Molecular Evolution of CDPKs in Plants and Protists: The Role of Ancestral Introns

Keywords

CDPK, Evolution, CRK, Intron, Gene fusion, Protists, Phylogeny, Calmodulin, Kinase evolution

Reference

DOI: 10.1007/s002390010211

Abstract

This study explores the molecular evolution of calmodulin-like domain protein kinases (CDPKs) across plants and Alveolate protists using intron/exon structural analysis combined with phylogenetic trees based on kinase catalytic domains. The results strongly support a monophyletic origin of plant and protist CDPKs along with CDPK-related kinases (CRKs) and provide intriguing insights into how ancient intron-mediated gene fusion may have shaped the emergence of CDPKs. This work suggests that CDPK genes may have originated via fusion of protein kinase and calmodulin genes, facilitated by shared introns.

Notes

1. CDPKs and CRKs Share a Monophyletic Origin

• Both CDPKs and CRKs are grouped in a single evolutionary lineage based on:
  • Conserved intron positions (e.g., introns 11, 16, 18, 21 shared across all subgroups).
  • Phylogenetic trees built on kinase domains.
• Plant CDPKs divide into two major branches, but protist CDPKs are much more divergent.

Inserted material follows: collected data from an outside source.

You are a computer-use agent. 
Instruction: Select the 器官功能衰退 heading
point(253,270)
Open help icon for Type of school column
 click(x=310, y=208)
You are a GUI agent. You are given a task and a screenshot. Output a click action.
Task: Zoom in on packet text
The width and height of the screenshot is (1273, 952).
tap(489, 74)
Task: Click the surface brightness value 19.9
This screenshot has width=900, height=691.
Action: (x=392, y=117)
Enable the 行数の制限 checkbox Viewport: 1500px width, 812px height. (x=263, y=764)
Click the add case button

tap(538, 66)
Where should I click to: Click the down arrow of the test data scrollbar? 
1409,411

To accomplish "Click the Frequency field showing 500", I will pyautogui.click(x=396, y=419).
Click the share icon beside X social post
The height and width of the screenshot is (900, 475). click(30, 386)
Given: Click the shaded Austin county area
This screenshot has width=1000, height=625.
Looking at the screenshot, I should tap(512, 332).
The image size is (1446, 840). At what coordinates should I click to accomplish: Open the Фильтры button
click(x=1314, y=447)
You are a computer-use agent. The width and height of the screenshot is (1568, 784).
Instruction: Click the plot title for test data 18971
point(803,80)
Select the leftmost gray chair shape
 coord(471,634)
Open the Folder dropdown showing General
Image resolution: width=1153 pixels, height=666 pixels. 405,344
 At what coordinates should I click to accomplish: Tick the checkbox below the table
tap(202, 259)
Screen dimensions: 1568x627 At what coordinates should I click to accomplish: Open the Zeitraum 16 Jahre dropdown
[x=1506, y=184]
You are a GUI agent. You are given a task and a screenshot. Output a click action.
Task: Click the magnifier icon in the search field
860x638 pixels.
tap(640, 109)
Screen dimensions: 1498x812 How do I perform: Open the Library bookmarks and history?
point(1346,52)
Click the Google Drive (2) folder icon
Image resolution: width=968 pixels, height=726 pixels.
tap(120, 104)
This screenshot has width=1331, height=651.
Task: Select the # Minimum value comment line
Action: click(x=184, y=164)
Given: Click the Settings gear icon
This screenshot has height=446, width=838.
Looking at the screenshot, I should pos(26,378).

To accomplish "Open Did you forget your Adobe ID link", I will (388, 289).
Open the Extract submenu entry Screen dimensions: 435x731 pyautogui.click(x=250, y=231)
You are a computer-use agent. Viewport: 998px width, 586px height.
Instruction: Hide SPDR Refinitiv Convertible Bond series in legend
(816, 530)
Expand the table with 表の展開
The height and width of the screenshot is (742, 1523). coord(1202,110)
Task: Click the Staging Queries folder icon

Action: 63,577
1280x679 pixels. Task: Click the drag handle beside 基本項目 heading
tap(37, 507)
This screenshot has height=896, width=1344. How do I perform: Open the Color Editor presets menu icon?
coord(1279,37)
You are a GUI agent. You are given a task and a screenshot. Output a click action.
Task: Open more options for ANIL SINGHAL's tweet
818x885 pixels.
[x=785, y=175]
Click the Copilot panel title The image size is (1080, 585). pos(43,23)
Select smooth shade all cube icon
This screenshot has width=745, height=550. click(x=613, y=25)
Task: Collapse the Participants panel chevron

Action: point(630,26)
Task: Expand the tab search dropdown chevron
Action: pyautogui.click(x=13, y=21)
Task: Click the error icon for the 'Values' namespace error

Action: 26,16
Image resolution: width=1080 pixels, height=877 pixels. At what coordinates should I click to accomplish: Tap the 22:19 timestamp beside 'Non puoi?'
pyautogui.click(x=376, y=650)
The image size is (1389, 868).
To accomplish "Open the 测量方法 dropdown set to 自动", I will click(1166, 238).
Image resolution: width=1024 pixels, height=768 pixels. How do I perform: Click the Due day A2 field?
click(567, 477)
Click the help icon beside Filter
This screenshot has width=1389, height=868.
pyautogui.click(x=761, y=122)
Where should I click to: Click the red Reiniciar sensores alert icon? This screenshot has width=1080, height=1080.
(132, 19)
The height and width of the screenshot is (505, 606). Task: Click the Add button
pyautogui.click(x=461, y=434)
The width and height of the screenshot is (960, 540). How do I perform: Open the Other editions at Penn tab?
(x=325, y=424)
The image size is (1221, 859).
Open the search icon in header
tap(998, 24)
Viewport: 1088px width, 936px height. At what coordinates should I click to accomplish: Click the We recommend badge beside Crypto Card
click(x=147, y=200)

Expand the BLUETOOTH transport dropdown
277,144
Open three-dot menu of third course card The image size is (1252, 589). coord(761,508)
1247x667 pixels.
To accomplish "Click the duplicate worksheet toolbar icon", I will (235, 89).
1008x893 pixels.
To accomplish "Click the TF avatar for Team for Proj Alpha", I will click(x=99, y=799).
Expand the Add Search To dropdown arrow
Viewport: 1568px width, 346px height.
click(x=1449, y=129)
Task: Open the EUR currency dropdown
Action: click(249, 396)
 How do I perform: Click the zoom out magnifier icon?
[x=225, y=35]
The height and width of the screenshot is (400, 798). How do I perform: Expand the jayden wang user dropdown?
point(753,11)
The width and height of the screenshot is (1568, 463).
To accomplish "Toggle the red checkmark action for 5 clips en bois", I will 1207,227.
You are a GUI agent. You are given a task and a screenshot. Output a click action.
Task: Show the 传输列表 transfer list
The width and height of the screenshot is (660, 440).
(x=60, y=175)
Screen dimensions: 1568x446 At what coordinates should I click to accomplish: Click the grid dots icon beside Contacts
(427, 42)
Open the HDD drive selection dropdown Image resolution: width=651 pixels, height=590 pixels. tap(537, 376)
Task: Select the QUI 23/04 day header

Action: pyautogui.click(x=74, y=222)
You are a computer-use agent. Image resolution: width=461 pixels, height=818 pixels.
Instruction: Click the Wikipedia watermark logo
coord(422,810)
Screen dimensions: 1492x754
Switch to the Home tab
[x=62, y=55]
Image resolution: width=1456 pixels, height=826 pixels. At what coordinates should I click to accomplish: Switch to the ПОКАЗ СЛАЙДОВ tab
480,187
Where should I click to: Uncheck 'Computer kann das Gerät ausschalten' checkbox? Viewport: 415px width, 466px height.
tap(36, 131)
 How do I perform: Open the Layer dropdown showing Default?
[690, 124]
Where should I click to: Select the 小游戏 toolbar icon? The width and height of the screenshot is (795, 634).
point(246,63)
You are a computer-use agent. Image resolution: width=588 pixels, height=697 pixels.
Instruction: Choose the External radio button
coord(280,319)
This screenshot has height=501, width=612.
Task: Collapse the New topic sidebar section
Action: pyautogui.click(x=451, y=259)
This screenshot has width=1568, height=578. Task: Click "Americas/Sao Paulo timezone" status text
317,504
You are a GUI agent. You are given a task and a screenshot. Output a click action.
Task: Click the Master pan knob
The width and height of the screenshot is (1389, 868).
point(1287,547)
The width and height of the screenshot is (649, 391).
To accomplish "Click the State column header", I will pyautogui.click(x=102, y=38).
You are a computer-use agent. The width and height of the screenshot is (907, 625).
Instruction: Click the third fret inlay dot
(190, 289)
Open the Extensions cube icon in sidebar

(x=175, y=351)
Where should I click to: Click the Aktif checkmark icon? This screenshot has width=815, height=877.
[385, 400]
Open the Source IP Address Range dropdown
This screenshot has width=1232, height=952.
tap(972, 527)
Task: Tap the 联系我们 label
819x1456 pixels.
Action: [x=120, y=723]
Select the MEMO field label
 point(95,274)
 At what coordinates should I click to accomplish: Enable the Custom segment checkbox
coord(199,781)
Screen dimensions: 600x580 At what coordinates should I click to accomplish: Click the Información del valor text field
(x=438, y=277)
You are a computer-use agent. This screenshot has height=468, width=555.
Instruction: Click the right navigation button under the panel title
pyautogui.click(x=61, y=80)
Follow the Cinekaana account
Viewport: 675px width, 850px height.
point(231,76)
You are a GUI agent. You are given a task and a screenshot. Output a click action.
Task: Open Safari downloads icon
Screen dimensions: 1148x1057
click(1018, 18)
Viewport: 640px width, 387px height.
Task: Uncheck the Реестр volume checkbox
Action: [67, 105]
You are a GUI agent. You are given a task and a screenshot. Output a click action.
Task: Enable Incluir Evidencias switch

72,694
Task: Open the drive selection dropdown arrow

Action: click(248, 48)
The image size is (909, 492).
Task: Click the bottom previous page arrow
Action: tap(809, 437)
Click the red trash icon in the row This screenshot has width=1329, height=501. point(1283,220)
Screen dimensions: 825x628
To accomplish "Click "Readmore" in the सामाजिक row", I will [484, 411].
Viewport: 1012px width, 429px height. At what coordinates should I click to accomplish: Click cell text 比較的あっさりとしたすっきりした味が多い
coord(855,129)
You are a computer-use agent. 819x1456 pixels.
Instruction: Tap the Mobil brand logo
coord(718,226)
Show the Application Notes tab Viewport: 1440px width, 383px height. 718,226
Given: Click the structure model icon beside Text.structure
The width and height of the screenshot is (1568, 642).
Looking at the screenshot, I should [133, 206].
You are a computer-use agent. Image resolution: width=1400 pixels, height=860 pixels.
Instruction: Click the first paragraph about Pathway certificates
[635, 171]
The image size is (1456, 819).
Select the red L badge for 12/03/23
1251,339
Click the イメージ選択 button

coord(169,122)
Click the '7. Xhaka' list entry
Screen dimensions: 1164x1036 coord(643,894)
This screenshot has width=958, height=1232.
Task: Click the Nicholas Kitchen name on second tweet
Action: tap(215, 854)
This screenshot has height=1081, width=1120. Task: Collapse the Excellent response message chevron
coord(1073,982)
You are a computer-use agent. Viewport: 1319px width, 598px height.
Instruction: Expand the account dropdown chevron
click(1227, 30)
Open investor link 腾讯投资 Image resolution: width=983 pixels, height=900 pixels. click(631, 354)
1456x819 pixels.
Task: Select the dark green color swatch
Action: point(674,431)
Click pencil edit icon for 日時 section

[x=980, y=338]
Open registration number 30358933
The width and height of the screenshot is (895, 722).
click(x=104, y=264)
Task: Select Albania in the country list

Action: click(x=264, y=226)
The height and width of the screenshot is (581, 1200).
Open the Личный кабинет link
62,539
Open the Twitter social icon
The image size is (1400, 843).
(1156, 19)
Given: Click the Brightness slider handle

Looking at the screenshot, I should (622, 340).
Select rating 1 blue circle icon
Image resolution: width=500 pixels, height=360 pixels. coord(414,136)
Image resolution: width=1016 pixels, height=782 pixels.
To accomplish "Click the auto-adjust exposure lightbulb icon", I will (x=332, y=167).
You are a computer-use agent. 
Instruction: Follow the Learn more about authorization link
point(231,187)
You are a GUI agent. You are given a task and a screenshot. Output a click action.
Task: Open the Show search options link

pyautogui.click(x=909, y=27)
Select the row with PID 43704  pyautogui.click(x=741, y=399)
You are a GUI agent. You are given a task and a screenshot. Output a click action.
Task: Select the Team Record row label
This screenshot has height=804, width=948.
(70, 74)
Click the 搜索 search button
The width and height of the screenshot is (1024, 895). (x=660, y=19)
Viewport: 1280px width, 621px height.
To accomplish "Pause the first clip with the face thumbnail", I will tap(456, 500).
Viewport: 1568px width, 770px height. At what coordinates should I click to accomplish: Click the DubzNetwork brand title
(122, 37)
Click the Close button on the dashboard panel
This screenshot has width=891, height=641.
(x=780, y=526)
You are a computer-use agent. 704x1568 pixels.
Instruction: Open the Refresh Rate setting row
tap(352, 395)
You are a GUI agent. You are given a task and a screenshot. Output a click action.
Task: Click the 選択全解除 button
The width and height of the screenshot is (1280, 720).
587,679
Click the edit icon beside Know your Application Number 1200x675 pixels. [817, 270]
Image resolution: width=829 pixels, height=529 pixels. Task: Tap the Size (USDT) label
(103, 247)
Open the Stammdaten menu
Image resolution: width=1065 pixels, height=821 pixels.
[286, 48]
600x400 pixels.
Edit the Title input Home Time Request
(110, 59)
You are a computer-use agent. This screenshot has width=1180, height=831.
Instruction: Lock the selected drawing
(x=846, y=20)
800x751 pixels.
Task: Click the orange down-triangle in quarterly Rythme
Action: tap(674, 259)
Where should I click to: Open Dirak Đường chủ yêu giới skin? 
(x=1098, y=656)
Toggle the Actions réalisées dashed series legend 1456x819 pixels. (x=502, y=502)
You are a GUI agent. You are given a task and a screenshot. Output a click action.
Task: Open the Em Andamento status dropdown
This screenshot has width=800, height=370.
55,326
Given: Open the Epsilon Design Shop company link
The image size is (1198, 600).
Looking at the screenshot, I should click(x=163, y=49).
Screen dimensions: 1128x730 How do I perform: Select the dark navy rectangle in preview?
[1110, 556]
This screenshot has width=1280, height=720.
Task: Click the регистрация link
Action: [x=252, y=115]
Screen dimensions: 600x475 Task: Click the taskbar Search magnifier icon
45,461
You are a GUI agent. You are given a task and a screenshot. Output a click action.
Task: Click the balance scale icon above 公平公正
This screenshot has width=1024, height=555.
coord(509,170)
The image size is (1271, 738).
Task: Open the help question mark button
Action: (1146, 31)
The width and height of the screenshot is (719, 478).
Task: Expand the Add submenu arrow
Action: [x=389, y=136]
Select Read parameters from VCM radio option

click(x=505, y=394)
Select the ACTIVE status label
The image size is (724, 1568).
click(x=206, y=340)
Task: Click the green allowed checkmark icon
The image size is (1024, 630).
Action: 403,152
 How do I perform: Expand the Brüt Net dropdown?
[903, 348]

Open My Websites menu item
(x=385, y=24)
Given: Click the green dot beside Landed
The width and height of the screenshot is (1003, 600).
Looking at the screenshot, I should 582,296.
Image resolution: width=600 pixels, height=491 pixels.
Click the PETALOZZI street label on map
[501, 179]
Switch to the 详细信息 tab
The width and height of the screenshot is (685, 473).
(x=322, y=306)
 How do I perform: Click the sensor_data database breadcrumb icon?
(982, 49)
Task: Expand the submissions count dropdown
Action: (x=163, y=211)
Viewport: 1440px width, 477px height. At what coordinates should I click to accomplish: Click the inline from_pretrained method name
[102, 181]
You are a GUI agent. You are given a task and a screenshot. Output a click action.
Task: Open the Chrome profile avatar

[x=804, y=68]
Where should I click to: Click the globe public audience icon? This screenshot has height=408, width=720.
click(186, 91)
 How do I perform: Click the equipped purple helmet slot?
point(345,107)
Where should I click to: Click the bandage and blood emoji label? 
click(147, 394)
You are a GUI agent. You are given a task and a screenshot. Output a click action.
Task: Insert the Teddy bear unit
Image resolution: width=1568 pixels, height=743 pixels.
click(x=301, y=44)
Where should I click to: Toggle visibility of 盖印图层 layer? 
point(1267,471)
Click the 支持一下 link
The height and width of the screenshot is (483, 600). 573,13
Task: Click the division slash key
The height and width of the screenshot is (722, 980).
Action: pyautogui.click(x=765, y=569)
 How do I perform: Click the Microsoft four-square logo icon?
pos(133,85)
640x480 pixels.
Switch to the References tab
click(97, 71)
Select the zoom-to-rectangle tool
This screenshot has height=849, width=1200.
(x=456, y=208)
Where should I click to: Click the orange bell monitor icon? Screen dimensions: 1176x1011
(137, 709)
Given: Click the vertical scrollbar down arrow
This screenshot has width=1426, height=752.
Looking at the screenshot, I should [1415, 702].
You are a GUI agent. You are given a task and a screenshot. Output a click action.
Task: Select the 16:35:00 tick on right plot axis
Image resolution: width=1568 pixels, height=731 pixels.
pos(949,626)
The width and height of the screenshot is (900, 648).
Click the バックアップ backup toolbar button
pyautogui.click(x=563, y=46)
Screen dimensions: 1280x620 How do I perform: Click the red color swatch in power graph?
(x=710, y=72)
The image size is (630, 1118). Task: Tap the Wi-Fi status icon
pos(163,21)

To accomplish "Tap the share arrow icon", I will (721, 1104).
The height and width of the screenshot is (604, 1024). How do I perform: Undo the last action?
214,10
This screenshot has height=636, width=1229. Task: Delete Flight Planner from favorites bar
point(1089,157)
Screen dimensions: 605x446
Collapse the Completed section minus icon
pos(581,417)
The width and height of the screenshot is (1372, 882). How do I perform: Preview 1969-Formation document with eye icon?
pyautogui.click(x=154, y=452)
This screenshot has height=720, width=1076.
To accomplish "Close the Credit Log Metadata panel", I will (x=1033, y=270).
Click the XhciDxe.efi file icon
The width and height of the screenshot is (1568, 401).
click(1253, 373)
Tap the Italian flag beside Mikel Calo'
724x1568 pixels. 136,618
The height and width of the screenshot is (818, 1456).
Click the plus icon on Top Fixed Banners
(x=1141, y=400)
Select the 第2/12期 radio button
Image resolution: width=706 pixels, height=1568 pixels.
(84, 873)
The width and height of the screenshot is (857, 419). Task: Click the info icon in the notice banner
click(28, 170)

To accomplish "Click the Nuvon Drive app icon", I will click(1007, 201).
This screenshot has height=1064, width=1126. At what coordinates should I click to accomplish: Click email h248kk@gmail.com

Key point: Plant and protist CDPKs are evolutionarily linked despite functional divergence.

2. Intron Analysis as a Phylogenetic Tool

• Introns were numbered (1–29) from N-terminal to C-terminal along aligned CDPK sequences:
  • 1–16: located in the kinase domain (KD).
  • 17: junction domain (JD).
  • 18: border between JD and CaM-like domain (CaM-LD).
  • 19–29: within CaM-LD.
• Conserved introns mirror phylogenetic trees, supporting evolutionary relatedness.

Intron position analysis can serve as an independent line of evidence for evolutionary relationships, beyond sequence similarity.

3. Ancestral Gene Fusion Hypothesis for CDPK Evolution

• The presence of a phase zero intron at the start of CaM-LD (shared with animal/fungal CaM genes) suggests that CDPK originated from a recombination between a kinase gene and a CaM gene.
• No CDPK-like fusions found in animals or fungi, and no CaMK-like genes in plants.
• Likely, CDPK represents a unique evolutionary innovation in plants and protists.

Ancient exon shuffling via introns may have produced the unique multi-domain architecture of CDPKs.

4. Evolutionary Diversification Reflected in Domain Conservation

• Kinase domain (KD) is the most conserved (52% similarity).
• Junction domain (JD): ~42% similarity.
• CaM-like domain (CaM-LD): ~36% similarity.
• N-terminal regions are highly variable—likely connected to substrate specificity and localization.

Pattern of conservation suggests core kinase activity is preserved, while regulation and substrate recognition are diversified.

5. Introns as Evolutionary Markers

• Introns shared across plants and protists precede their divergence, marking an ancient common ancestor.
• Intron loss and gain observed:
  • Likely through reverse transcription and reintegration (intron loss).
  • De novo insertion (intron gain).
• Combination of ancient and new introns, supporting both introns-early and introns-late theories.

CDPKs embody a rich evolutionary history of intron dynamics, reflecting both deep ancestry and lineage-specific changes.

6. Shared Evolutionary Relationship with PEPCK?

• Plant phosphoenolpyruvate carboxylase kinases (PEPCKs) have kinase domains similar to CDPKs but lack JD and CaM-LD.
• Intron comparison hints at shared ancestry or parallel evolution—yet the lack of CaM-LD in PEPCKs raises questions about domain gain/loss events.

Possible evolutionary “cousins” of CDPKs, though with domain simplifications.

7. Protist CDPK Diversity & Divergence

• Protist CDPK genes are highly diverged in both sequence and intron positions.
• Hypotheses:
  1. Frame shifting/sliding of introns.
  2. Nonhomologous introns insertion/loss.

Protist CDPKs exhibit greater diversity, possibly linked to their unique ecological and parasitic adaptations.

8. Final Insights: Unique Evolutionary Niche of CDPKs

• Why are CDPKs absent from animals and fungi?
• Why do plants lack CaMK-like genes?
• Possibly, CDPK evolution filled a niche for direct Ca2+-regulated kinases in plants and protists, replacing the need for CaMKs or PKCs found in animals.

CDPKs may represent an evolutionary “solution” to calcium signaling, tailored to plant and protist lifeforms.

🌿🌼🌼 Final Thought

“What if the ancient fusion of kinase and calmodulin-like domains was not a one-time event? Could similar recombination events be engineered today to create synthetic signaling molecules with novel regulatory capacities?"